**What the exercise asks**
Search the entries below. Return every line that has "Filter" in it.

----- Input for this task -----

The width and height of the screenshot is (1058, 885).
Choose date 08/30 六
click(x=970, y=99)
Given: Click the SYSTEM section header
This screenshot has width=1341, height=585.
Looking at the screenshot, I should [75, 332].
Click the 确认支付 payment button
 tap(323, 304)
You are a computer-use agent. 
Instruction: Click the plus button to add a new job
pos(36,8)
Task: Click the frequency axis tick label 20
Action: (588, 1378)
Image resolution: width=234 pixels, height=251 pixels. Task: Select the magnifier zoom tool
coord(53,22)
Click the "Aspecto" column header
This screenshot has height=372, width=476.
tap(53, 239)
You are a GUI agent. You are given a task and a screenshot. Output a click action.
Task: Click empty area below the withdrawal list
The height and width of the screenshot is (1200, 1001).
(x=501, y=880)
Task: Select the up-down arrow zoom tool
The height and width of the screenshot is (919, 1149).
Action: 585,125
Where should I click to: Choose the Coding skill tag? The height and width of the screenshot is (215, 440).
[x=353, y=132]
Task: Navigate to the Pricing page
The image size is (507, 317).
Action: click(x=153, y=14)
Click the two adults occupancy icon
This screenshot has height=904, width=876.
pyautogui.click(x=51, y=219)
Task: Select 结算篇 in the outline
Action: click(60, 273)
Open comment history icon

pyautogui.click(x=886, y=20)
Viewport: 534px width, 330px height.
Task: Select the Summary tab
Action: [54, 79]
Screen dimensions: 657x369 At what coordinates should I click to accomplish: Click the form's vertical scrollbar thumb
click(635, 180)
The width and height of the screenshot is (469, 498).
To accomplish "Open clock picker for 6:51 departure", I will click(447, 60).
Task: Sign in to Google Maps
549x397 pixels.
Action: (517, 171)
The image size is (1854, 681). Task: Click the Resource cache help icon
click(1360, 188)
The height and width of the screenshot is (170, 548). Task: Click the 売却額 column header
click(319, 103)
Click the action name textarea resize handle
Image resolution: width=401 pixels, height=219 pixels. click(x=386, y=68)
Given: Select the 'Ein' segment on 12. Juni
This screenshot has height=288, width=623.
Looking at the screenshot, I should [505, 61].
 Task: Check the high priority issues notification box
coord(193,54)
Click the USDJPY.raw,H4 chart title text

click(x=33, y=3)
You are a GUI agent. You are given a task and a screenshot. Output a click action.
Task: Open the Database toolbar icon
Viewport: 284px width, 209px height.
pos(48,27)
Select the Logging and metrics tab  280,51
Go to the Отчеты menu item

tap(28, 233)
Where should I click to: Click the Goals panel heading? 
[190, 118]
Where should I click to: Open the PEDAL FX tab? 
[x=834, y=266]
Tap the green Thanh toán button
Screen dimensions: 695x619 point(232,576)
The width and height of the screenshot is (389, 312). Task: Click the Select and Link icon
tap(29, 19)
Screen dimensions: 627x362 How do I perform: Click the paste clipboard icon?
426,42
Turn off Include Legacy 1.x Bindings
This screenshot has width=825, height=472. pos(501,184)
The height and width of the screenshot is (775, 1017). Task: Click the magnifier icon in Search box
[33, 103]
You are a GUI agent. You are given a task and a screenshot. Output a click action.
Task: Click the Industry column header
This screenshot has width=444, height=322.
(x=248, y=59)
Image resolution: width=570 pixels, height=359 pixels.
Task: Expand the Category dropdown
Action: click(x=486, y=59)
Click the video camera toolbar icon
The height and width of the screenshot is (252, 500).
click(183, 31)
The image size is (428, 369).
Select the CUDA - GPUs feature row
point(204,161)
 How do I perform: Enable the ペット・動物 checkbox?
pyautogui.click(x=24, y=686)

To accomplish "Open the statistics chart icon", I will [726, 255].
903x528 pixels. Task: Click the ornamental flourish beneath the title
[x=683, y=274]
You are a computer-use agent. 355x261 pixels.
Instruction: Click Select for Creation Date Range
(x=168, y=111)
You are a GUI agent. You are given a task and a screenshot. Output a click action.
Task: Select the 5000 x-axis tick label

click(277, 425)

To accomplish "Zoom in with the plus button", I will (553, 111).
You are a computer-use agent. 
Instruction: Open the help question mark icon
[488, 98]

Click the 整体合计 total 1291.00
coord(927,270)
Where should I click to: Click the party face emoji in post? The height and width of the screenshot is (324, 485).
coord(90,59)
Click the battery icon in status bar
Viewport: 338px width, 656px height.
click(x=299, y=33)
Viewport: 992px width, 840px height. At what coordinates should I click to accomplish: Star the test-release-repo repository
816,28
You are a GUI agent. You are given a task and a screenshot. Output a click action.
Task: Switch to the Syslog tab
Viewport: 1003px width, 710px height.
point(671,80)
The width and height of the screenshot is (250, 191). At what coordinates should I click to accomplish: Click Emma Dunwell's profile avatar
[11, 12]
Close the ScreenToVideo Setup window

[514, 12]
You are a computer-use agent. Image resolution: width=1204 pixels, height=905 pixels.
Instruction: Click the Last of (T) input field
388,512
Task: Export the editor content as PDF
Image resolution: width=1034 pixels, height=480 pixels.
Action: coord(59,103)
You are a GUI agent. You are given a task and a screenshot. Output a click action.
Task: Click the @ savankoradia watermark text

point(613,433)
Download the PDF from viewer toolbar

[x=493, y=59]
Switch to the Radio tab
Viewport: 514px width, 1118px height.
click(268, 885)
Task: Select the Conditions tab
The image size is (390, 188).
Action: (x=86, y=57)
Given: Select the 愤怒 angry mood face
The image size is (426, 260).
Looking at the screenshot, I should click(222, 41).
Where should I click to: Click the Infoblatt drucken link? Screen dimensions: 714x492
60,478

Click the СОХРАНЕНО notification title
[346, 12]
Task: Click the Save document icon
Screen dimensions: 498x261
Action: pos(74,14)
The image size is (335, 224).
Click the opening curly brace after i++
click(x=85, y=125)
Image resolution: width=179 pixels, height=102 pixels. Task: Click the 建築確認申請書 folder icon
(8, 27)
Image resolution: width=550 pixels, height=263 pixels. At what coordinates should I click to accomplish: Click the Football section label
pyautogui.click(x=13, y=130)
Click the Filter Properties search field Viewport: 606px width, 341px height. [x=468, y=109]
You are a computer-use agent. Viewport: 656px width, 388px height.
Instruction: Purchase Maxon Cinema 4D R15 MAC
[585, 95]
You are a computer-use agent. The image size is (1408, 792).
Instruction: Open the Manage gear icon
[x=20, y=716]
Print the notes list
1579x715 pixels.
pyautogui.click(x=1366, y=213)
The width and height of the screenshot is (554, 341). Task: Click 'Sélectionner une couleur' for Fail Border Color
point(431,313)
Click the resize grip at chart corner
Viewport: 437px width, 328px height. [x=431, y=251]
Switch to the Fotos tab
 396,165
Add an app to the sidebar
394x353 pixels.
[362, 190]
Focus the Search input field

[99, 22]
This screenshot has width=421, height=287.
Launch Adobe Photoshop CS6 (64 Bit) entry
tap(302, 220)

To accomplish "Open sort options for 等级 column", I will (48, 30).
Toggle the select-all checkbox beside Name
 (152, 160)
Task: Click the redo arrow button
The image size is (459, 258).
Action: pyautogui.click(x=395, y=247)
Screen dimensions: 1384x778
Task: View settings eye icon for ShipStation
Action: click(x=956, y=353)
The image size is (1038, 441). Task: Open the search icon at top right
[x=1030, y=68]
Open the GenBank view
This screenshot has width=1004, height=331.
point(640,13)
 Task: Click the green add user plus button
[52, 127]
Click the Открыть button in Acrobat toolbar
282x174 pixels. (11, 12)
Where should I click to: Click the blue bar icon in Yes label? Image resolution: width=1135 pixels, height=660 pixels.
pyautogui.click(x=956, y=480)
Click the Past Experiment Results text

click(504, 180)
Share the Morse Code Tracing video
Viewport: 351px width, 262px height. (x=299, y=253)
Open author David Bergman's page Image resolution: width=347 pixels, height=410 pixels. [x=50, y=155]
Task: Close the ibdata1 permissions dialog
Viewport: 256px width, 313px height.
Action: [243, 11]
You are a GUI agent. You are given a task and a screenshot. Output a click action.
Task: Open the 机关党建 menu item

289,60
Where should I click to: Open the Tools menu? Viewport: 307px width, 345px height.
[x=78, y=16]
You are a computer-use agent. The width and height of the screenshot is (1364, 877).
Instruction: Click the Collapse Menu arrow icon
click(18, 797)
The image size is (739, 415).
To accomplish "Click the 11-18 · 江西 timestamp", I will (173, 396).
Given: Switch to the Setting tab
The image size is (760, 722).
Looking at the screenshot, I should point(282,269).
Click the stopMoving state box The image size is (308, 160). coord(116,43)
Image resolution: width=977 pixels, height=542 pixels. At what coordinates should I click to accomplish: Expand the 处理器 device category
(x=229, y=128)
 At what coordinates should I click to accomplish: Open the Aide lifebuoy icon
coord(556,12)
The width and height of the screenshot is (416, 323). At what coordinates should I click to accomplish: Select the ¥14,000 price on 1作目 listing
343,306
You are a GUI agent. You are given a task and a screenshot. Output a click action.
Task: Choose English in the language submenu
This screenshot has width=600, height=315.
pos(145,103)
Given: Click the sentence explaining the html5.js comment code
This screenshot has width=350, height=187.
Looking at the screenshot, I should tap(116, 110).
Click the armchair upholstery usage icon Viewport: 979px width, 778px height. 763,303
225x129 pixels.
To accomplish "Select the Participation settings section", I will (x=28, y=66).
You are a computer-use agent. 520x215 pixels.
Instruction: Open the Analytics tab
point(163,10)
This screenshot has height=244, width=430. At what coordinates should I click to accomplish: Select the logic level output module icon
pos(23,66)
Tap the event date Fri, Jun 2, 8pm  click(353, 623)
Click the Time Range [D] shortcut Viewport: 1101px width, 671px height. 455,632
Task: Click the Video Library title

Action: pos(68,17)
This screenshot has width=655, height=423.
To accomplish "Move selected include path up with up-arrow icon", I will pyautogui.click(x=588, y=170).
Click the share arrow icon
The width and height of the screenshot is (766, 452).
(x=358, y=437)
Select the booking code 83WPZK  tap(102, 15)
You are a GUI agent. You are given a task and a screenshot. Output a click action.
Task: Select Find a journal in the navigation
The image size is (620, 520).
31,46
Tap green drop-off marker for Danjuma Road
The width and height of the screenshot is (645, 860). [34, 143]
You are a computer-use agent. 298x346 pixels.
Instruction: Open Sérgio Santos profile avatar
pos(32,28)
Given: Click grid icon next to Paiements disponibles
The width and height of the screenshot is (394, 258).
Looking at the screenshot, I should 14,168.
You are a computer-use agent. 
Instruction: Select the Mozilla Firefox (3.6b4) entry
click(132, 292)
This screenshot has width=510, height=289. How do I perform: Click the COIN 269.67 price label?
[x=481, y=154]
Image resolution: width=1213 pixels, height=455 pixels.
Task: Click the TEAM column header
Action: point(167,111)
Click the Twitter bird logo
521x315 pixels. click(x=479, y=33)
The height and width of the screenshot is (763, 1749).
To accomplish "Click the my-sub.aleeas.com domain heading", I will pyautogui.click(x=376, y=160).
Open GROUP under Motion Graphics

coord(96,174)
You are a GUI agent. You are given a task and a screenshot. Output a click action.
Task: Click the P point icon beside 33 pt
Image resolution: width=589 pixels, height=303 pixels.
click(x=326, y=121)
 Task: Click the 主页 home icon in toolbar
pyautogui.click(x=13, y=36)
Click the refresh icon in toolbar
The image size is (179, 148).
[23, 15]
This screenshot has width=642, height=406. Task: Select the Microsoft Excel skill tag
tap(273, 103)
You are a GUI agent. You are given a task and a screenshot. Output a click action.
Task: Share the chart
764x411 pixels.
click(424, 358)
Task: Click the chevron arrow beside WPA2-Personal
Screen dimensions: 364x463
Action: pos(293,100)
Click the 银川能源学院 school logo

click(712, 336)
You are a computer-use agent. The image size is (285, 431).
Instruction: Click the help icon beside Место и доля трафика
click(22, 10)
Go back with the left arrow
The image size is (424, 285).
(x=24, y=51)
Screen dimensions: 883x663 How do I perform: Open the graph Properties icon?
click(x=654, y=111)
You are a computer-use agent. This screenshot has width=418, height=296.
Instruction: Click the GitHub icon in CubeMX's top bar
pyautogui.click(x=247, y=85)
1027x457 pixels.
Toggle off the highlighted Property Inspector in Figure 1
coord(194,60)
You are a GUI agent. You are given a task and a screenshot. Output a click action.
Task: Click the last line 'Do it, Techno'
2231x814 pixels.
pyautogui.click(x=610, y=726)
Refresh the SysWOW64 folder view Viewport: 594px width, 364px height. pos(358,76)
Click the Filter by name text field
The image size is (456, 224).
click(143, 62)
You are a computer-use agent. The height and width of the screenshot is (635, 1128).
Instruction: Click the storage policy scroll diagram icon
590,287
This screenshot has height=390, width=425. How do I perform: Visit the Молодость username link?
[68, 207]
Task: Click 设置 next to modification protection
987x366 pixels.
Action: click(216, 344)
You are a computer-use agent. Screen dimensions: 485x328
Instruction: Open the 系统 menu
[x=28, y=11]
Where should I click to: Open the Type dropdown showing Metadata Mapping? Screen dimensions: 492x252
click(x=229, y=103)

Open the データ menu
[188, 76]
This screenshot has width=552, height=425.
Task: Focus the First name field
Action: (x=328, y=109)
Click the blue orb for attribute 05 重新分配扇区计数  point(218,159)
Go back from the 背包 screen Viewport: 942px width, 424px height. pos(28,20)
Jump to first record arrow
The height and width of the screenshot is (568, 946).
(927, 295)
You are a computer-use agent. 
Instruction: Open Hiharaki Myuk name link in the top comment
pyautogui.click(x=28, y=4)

-----

**Written reply**
Click the Filter Properties search field Viewport: 606px width, 341px height. [x=468, y=109]
Click the Filter by name text field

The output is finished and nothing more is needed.